> _WORK TO BE COMPLETED_
Working from the records below, return word for word the line that contains "Screen dimensions: 900x562" and each line after it, ending with the last. Skip all pictures.

> _Saved data entries_
[Start of section]
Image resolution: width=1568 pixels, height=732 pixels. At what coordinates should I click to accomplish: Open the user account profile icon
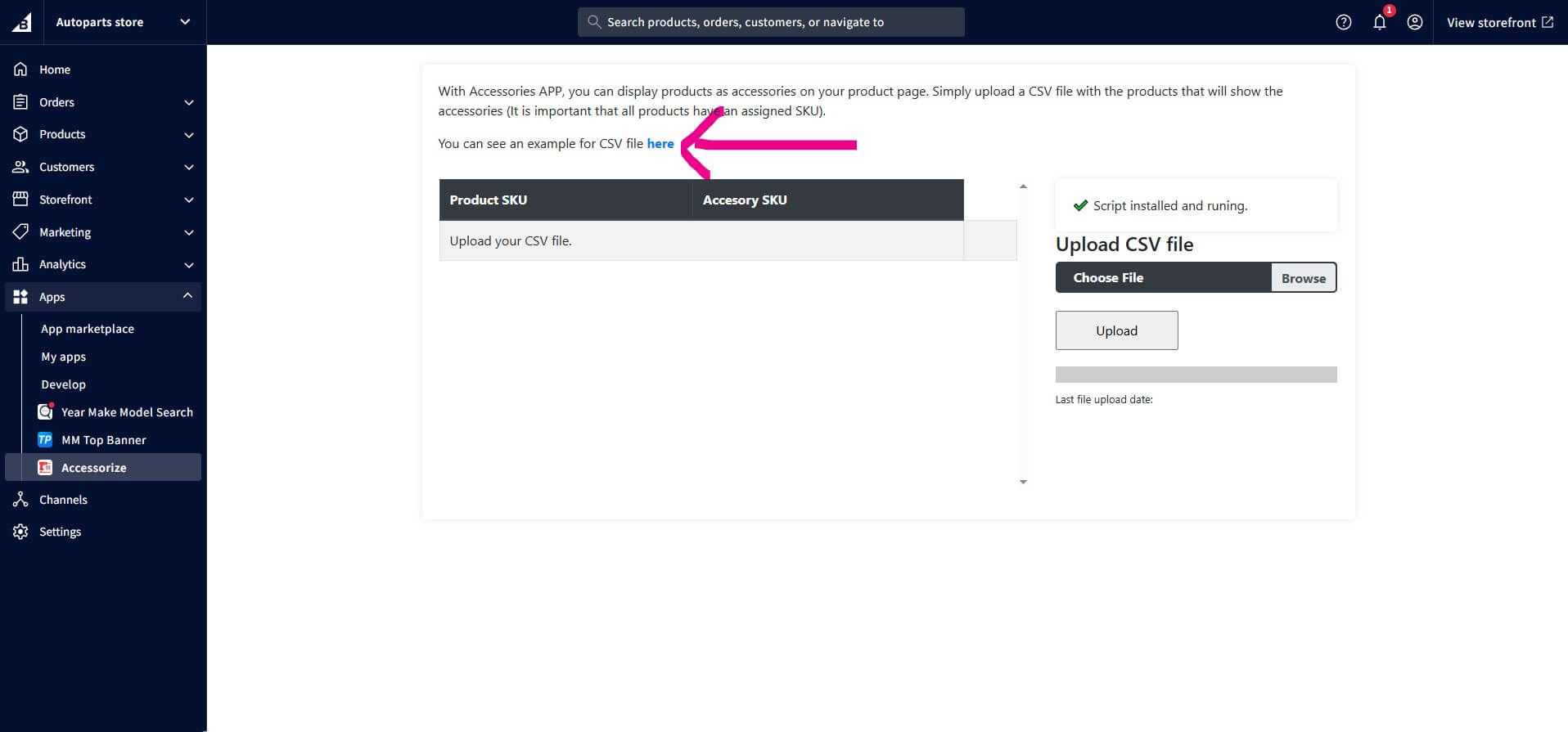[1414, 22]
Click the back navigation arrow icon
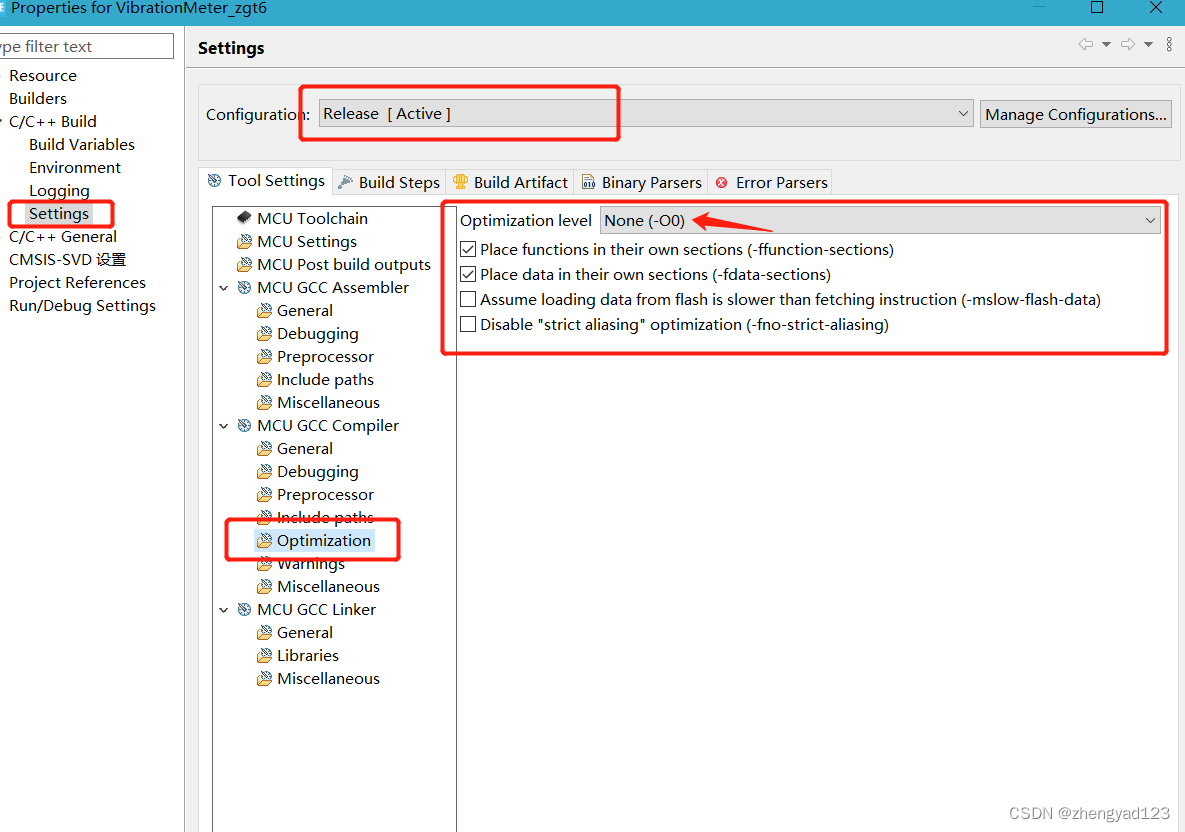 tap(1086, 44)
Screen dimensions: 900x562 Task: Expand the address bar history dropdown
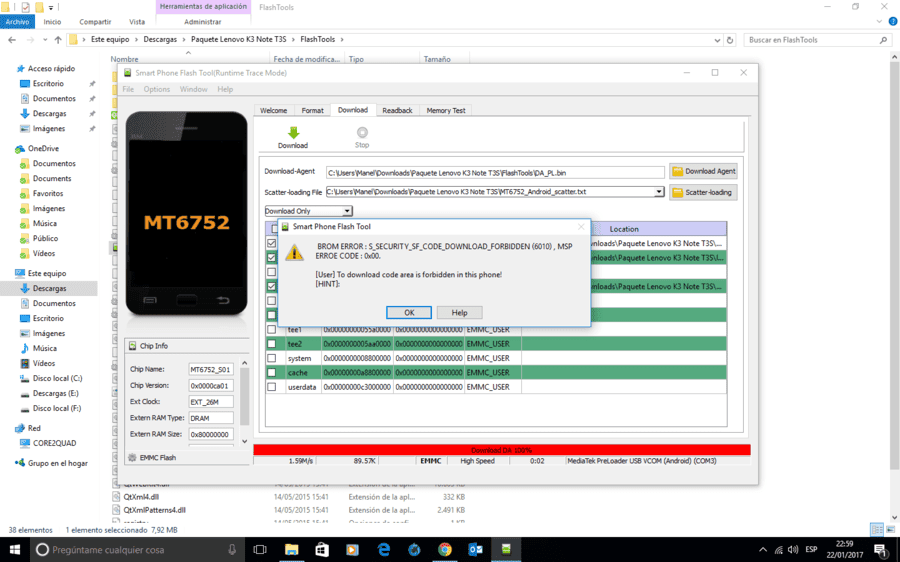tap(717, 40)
[End of section]
> _REPLY TO THE EXERCISE_
Screen dimensions: 900x562 Task: Expand the address bar history dropdown
tap(717, 40)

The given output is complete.